圧巻

siroi_mogutan2009-02-03

先日紹介した天童荒太さんの「悼む人」とともに第140回直木賞に輝いた山本兼一さんの「利休にたずねよ」を読み終えましたが、これは圧巻でした。さすが直木賞受賞作と唸るのはありがちな話として、それがPHP研究所刊というのもちょっと驚きの1つ。こういう本は以前は、新潮社か文藝春秋と相場が決まっていたものですが、最近は大分傾向が変わりました。

物語は、利休が秀吉から切腹を命ぜられ、切腹する日から始まります。そしてどうして利休がそのような運命をたどったのかを時間を遡って解きほぐしていくのです。

いろいろ明らかになってくる利休の人生。それはおのれの美学を貫き、天下人の秀吉からでさえ、その才能を嫉まれることになるのです。

そういう才能を開花させたきっかけは何だったのか、利休の美学はどこから生まれたのか、物語はどんどん時間を遡り、利休が19歳、宗易でもなくまだ与四郎と言われていた魚屋の放蕩息子時代まで辿りつきます。

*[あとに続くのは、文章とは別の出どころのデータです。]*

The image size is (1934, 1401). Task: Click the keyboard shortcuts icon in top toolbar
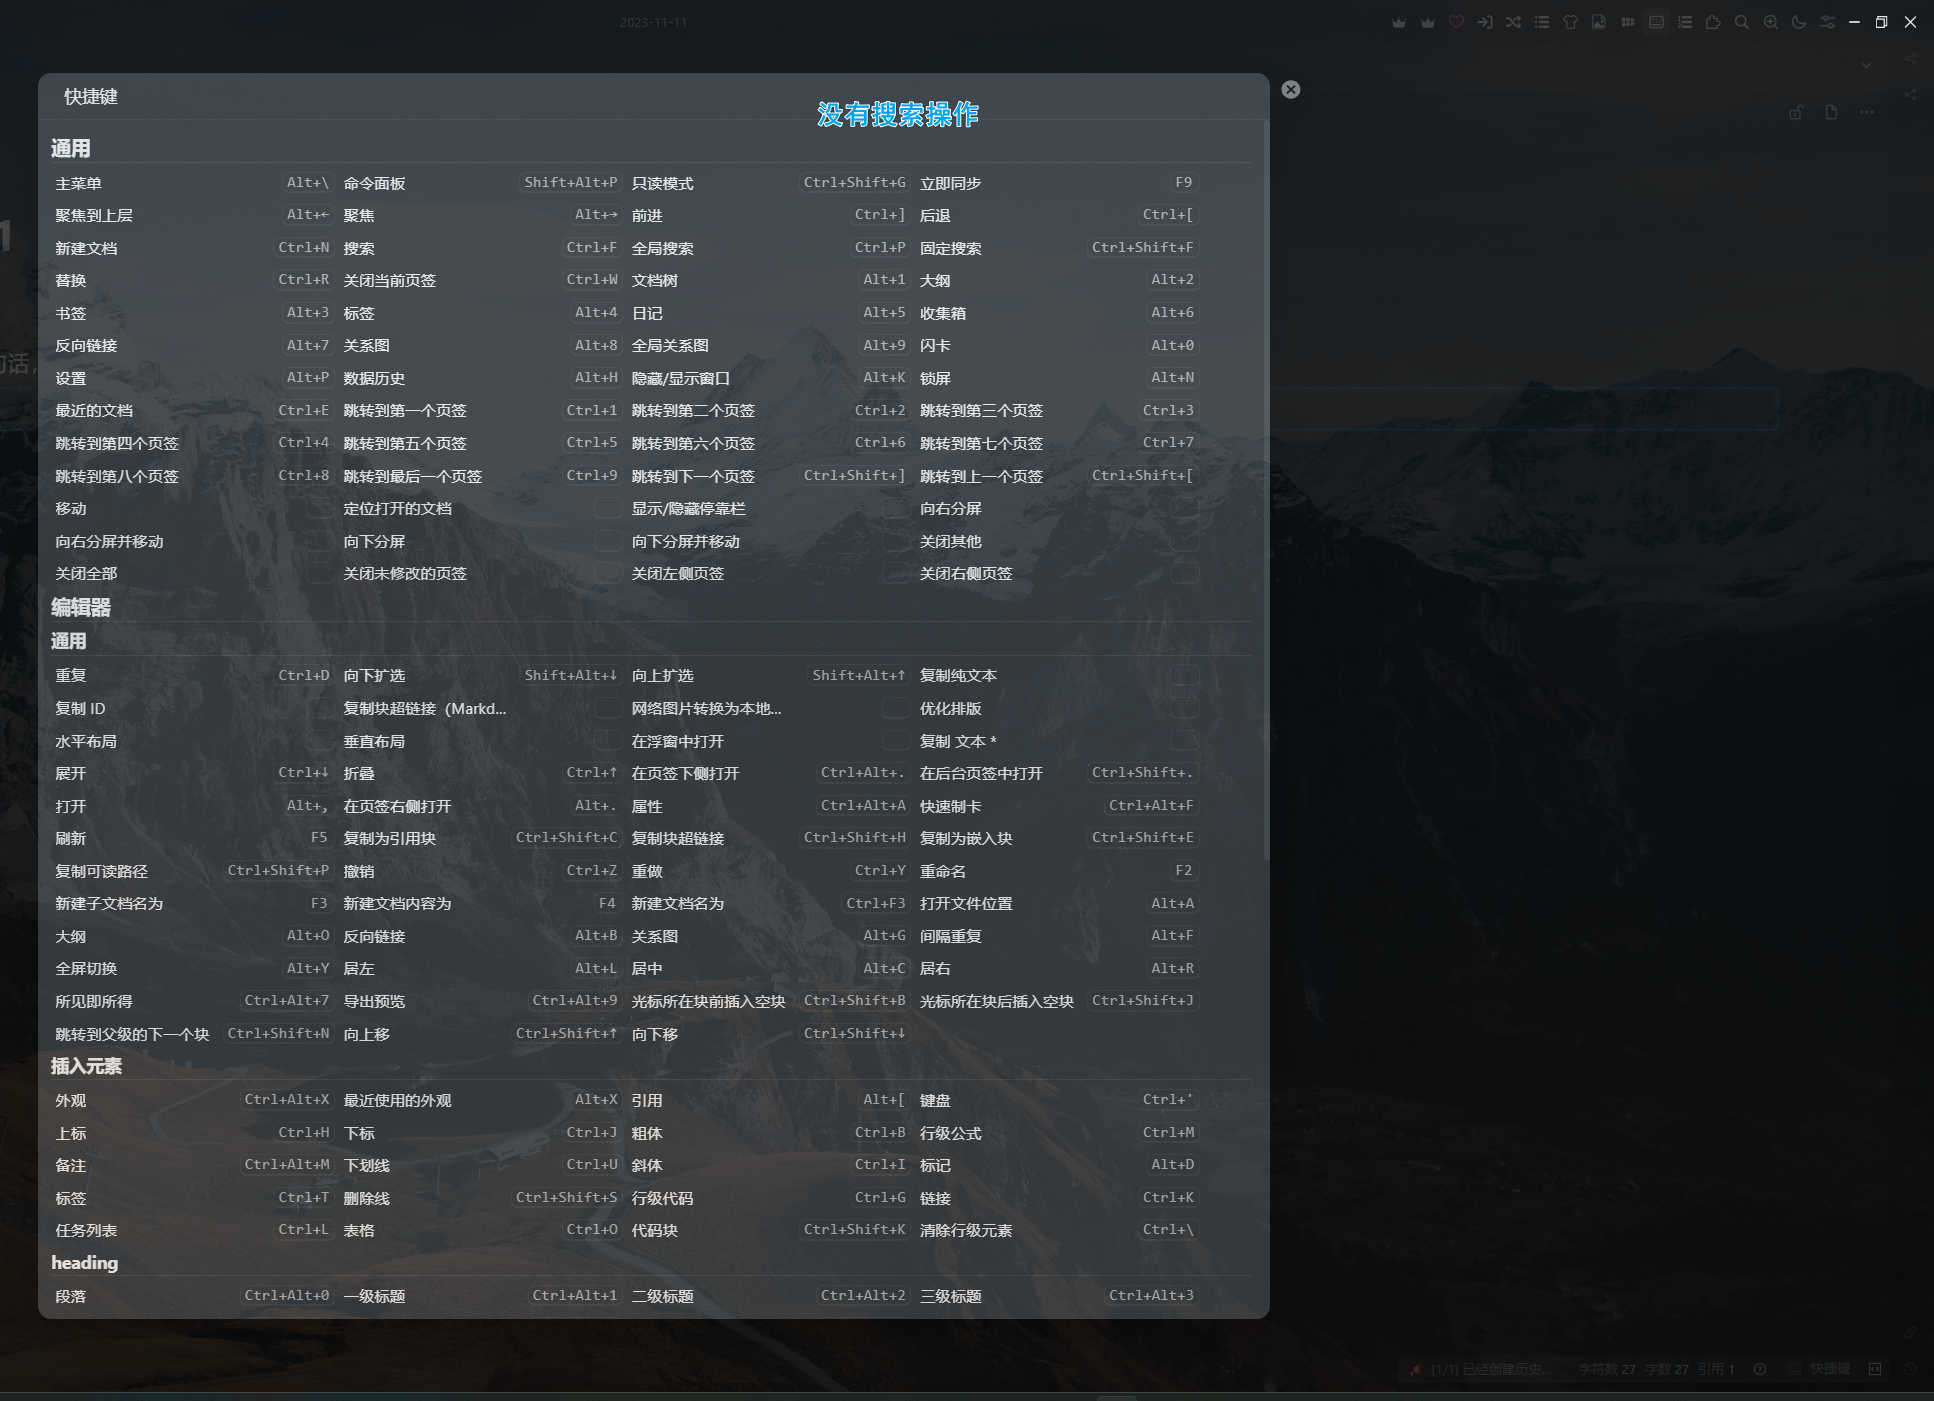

そこであ明かされる利休の人生を決定づけた出来事。正統かつゆるぎない複線を鮮やかにそして明確に解き放つクライマックスまで一直線です。

いやはや、これは読み応えがありました。

物語に京都にある名刹大徳寺が幾度となく登場します。私も京都で好きなお寺の上位に入るこの素晴らしい塔頭で構成されるお寺は、この時代から重要な機能を果たしていたんですね。そういえば、今は開かずの門になっている勅使門があったような記憶もあります。

うーん、京都を舞台に繰り広げられた物語を読んだら、そりゃ京都に行きたくなるのは人情ですよね。この春は上洛できるんでしょうか。